» EXERCISE BRIEF: Rescale the items from the line containing "Open the ConfigurationManager tab icon" through the line containing "click(x=102, y=185)". Write these lines out again, requests included, and multiply every coordinate in the answers by 2.35, rounding to whole numbers with halves rounded up.

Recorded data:
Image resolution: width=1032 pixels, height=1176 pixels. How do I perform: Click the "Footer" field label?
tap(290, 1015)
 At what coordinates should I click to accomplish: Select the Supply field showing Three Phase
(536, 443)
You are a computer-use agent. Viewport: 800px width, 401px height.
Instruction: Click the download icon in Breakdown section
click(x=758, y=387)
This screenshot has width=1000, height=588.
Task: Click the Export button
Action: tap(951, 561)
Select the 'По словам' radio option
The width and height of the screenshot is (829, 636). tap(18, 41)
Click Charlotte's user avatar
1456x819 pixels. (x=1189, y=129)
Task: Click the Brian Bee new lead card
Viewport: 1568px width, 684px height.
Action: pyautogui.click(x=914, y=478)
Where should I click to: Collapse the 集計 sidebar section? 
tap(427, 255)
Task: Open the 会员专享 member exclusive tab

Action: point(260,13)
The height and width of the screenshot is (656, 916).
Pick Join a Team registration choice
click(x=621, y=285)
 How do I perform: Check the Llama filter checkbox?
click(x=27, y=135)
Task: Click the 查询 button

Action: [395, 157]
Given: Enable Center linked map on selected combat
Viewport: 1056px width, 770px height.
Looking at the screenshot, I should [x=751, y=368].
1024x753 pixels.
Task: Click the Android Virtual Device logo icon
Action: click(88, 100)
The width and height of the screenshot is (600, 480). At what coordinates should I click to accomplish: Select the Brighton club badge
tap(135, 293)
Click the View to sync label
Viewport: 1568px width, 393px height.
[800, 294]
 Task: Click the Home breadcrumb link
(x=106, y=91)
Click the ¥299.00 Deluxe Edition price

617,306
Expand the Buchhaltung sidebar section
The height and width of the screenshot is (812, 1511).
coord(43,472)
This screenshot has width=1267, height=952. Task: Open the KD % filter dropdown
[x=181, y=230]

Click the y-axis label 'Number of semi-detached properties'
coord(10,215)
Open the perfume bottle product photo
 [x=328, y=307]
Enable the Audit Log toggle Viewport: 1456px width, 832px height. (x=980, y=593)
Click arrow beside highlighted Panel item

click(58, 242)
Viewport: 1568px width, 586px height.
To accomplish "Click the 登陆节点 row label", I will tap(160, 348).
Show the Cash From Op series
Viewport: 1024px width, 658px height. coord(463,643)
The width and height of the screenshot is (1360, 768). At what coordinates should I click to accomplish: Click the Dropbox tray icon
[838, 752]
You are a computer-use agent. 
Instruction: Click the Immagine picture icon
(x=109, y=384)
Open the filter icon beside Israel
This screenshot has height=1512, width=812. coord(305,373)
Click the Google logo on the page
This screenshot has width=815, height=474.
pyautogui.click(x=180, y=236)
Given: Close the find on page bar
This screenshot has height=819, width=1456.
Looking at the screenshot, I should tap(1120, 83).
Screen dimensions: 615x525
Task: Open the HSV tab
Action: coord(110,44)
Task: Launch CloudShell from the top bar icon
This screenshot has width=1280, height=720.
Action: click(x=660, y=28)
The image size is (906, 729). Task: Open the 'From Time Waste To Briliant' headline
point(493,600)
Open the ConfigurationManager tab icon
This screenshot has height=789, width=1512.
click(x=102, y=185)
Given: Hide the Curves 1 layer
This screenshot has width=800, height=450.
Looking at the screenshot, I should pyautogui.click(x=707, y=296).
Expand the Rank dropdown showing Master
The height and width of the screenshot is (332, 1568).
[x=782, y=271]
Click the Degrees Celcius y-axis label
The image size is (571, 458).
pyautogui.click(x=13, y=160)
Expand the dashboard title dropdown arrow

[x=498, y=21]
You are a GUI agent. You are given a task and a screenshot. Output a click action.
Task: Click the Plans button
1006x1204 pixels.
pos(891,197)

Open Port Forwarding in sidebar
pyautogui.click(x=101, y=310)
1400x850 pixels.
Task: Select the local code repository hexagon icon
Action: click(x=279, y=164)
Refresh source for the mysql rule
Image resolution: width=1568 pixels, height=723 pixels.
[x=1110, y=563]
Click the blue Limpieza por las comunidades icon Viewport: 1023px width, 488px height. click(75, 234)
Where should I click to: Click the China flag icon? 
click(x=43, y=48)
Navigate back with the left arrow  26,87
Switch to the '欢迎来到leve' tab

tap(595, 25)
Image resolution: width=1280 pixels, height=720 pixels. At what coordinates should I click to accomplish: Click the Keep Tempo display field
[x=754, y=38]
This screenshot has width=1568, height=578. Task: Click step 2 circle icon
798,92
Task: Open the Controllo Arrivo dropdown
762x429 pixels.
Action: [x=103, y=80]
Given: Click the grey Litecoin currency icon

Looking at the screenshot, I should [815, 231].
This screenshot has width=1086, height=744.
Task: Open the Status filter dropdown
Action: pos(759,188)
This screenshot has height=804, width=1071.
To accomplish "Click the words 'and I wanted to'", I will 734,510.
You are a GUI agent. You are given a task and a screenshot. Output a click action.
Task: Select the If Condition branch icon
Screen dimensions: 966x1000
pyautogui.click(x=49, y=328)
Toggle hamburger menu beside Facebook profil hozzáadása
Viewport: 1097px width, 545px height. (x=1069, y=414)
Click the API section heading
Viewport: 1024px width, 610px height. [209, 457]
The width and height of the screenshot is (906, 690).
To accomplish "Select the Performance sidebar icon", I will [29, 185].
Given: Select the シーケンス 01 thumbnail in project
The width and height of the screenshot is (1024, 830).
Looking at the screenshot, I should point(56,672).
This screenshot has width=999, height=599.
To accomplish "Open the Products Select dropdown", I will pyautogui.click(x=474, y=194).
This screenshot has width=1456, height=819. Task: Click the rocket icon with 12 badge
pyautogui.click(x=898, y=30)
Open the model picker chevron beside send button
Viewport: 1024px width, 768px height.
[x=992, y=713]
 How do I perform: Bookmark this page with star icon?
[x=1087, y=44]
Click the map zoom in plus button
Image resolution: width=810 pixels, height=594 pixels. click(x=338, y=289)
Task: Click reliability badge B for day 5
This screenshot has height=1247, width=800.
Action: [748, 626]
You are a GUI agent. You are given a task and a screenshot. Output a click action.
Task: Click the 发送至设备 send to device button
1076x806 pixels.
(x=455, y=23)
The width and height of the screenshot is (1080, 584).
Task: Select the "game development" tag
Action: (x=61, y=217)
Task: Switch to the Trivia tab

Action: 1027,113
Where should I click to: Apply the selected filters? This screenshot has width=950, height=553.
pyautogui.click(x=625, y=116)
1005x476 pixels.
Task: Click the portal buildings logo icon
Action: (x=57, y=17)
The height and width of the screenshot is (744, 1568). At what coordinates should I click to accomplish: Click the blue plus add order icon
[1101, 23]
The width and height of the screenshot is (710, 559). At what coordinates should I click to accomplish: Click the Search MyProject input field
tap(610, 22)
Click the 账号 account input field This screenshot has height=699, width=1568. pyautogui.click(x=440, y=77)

» RESULT:
Open the ConfigurationManager tab icon
This screenshot has height=789, width=1512.
click(x=240, y=435)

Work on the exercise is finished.